Ste. Genevieve, Missouri has cut more than $100,000 for the next fiscal year - and more cuts are possible in upcoming meetings.
The depletion of the economy, along with lower sales and extra money spent last winter, has city officials cutting funds for next year's fiscal year budget.
Ste. Genevieve City Administrator Martin Toma says the city has carried over $400,000 in their general funds reserves for several years.
He says with taxes rising, the general sales have not matched the rising costs like years before.

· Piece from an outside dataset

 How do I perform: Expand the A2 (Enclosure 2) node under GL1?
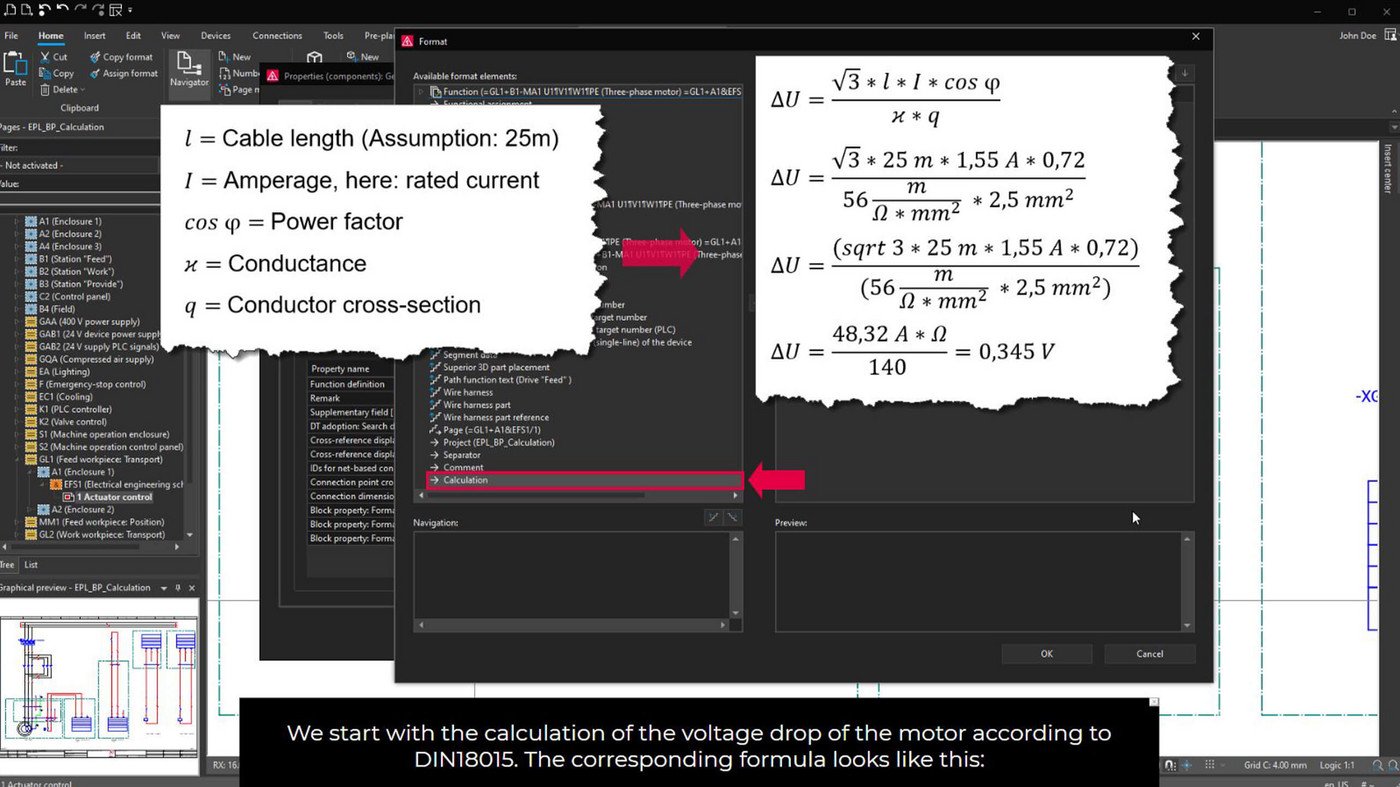(x=30, y=509)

And, with last year's harsh winter, Toma says they had to dip into their reserves due to all of the maintenance on the roadways and the costs along with cleaning off the roads of all the snow and ice.
If the city continues on its current track, next year's projected general revenue fund cash would be around $126,000.
That's compared to over $400,000 in years past.
The city has continued to make cuts to bring that figure in the $200,000 range.
Toma says the cuts won't be very noticeable. Cuts are being taken from a number of areas including police overtime allowance, no new vehicle purchases, reducing marketing in their tourism department, possibly eliminating new road projects and street repairs.
Toma says the cuts are an effort to keep Ste. Genevieve going and to avoid depleting their emergency general revenue funds completely.
The funds are also used all the time to help other areas out such as the park department and other departments which have their own budget. Toma says hopefully this will help the city rebound due to the depletion of the economy and hopes sales will pick up in the city to help revenue increase and also help the general revenue fund for the following year.
Not all businesses in town are struggling with the economy.
Station 2 Cafe co-owner Beth Caldwell says their sales have risen every year since they opened over four years ago.
Caldwell says buying items from gift shops and other stores isn't as essential as having food in your stomach. She knows people need to eat and they have established a bond with locals that constantly come back to eat there.
Caldwell also says they help give back revenue for the city as much as possible by buying their foods and supplies here locally in town so the money constantly circulates in the city.